T9 search function

Question 1

This code I try to write based on last week codewars event that I joined which I can't figure it out during the event.

The question is:

T9 Autocomplete The file contacts.txt has names and phone numbers.

The format is:

column 1 = name
column 2 = phone number

Your program should receive a sequence of numbers and return the possible contacts that it could match on a phone keypad.

The letters for T9 autocomplete are:

[[2, "ABC"], [3, "DEF"], [4, "GHI"], [5, "JKL"], [6, "MNO"], [7, "PQRS"], [8, "TUV"], [9, "WXYZ"]]

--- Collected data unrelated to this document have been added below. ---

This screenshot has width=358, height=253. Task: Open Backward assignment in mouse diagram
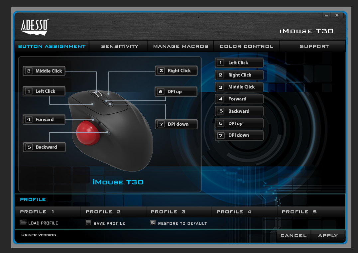(44, 147)
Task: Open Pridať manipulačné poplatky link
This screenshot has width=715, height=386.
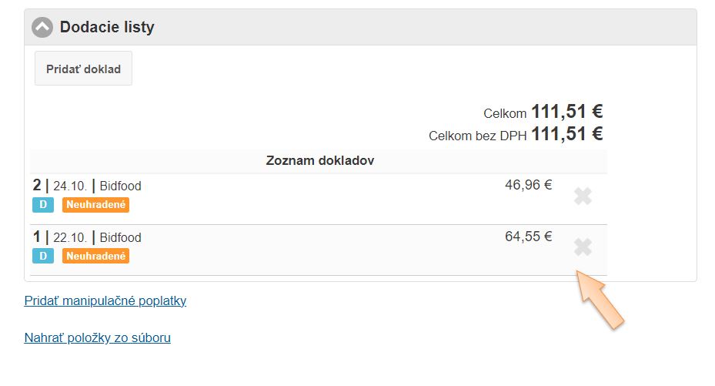Action: (x=105, y=300)
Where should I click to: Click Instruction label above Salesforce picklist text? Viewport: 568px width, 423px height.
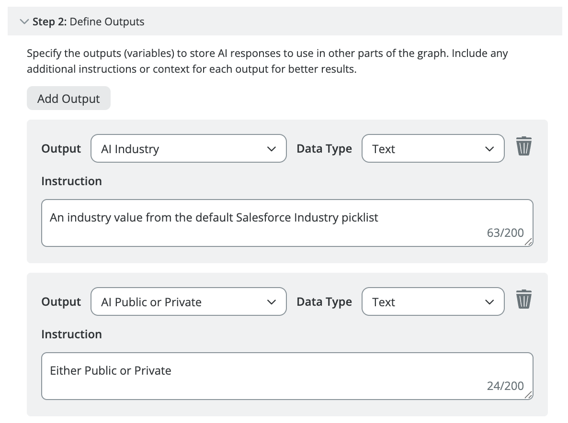click(71, 181)
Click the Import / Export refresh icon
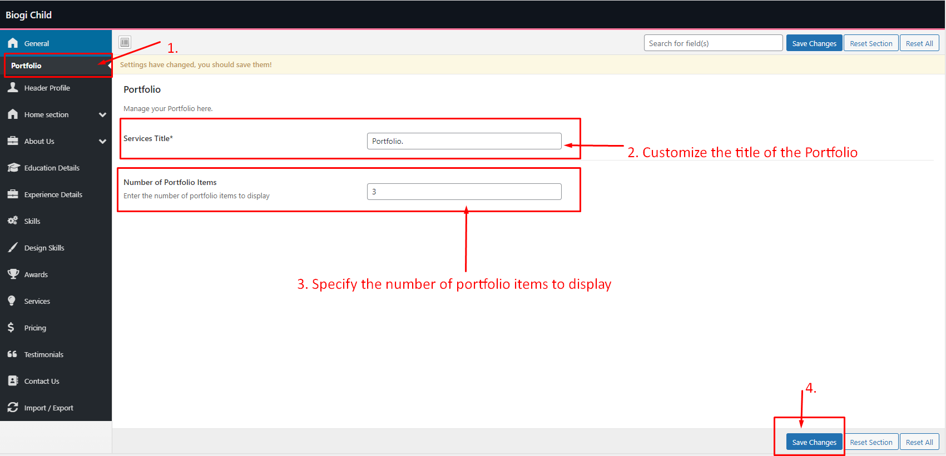Image resolution: width=946 pixels, height=456 pixels. click(x=13, y=408)
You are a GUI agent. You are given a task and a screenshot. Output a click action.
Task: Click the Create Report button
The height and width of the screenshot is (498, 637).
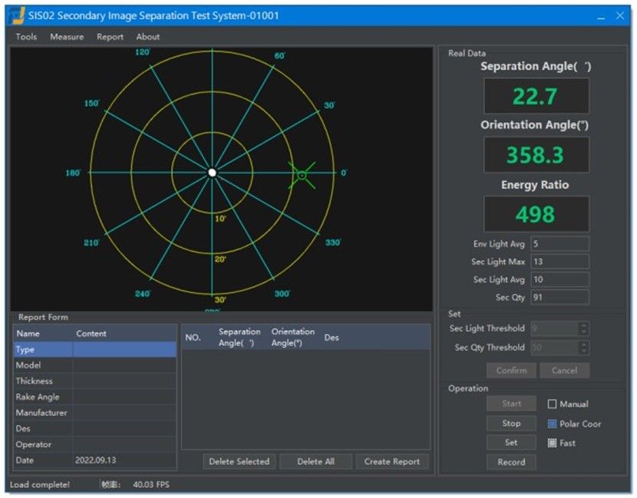392,461
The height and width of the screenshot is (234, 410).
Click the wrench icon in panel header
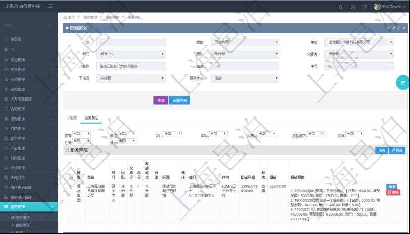(x=394, y=28)
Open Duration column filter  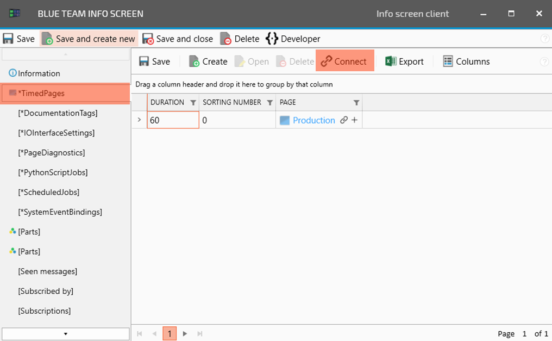click(x=193, y=103)
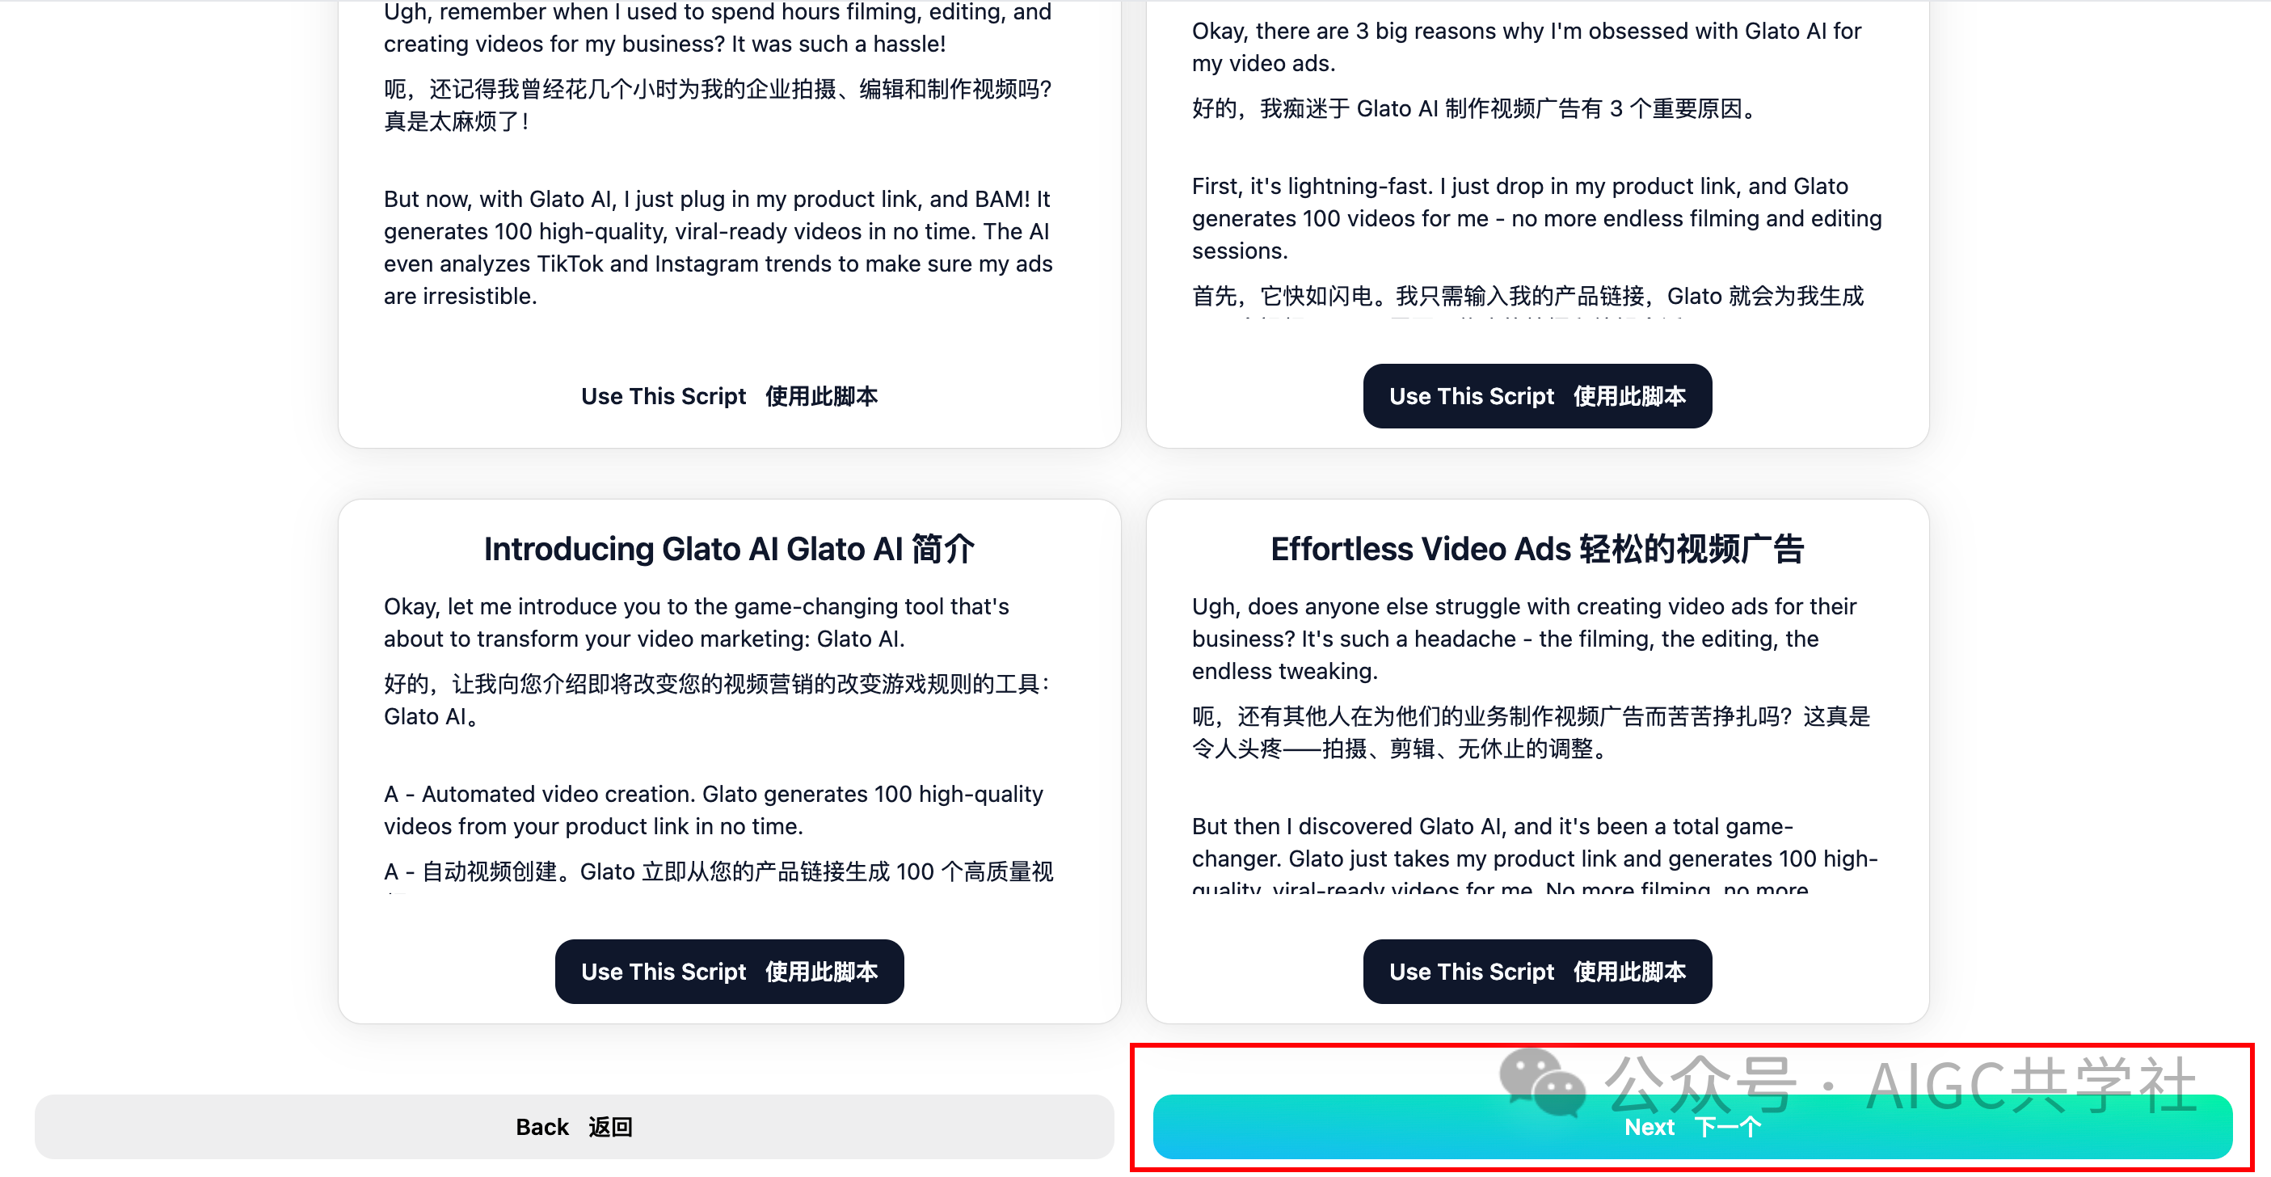Click the 'Ugh, remember when I used' paragraph

tap(718, 28)
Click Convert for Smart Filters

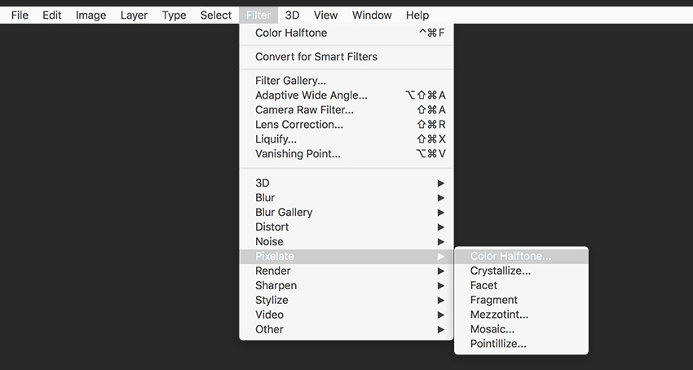(x=316, y=57)
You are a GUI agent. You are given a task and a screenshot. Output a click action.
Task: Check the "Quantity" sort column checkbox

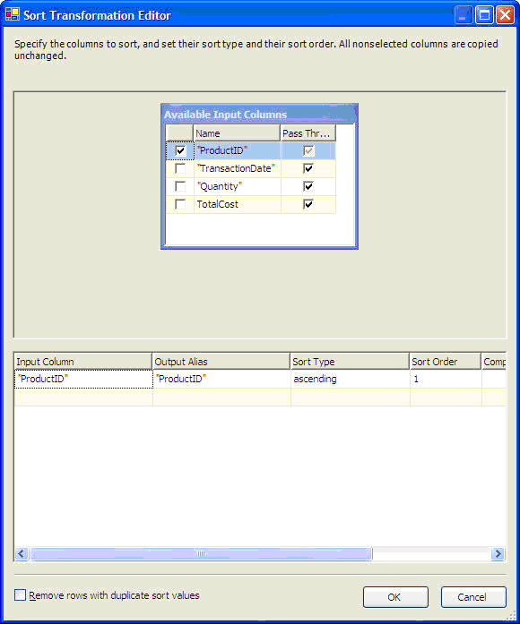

For simplicity: - Ignore 1's and 0's for name matching. - Assume that matches always start at the beginning of the name or phone number

Output the autocomplete contacts for the following inputs:

728

5203

273

2738

I paste the contact list (contacts.txt) here.

My idea:

create a dictionary key-value pair between number and characters
translate number into a list of characters e.g. 728 --> ['PQRS', 'ABC', 'TUV']
loop through the contacts.txt file and check the first characters whether it is valid in the first element of list in #2 above or not. if yes, then add correct point by 1. then, check the second characters in that line whether it exist in list #2 above or not. if yes, then add another correct point by 1. if not, reset the score and go to next line.
If the correct point when the loop finish means we found the result based on the search condition. return that line.

t9_dict = {
 2: "ABC", 
 3: "DEF",
 4: "GHI",
 5: "JKL",
 6: "MNO",
 7: "PQRS",
 8: "TUV",
 9: "WXYZ",
 }
def t9_input(number):
 list_text = []
 for i in str(number):
 if int(i) != 0:
 list_text.append(t9_dict[int(i)])
 return list_text
def read_contact(list_text):
 filename = 'contacts.txt'
 count = 0
 f = open(filename, "r")
 for line in f:
 for j in range(len(list_text)): 
 if count < len(list_text):
 if line.upper()[count] in list_text[count]:
 count += 1
 else:
 count = 0
 break
 else:
 count = 0
 break
 if count == len(list_text):
 f.close()
 return(line)
 f.close()
 return "no result"
#print(t9_input(728))
#print(t9_input(5203))
print(read_contact(t9_input(728))) #return Patricia Adkins 741-256-2766
print(read_contact(t9_input(5203))) #return Kadyn Giles 597-981-0606
print(read_contact(t9_input(273))) #return Brennan Rosales 930-238-6553
print(read_contact(t9_input(2738))) #return no result

Even though the above functions return the correct answer, however, I want to know what I can improve further.

Question 2

An alternative would be to build a regex from the t9_input. E.g, 728 would become something like "^([PQRS][ABC][TUV].*)". The file could then be read in as one string a searched using the regex.

Question 3

Toward optimization and reorganization

t9_dict turned into a constant T9_DICT.

t9_input function
The function would better reflect the intention if named as number_to_chars_t9 (or number_to_t9chars).
As the question stated "Ignore 1's and 0's" - instead of executing filtering condition on each iteration 0 and 1 can be stripped at once with flexible str.translate function: str(number).translate({48: None, 49: None}).
Next, prefer list comprehension over constructing and appending to a list.
Even further, it's better to return an immutable tuple of T9 charsets to avoid compromising them.
read_contact function
list_text argument is better renamed to a meaningful t9_charsets.
filename is better defined as a keyword argument with default value: def read_contact(t9_charsets, filename='contacts.txt'):.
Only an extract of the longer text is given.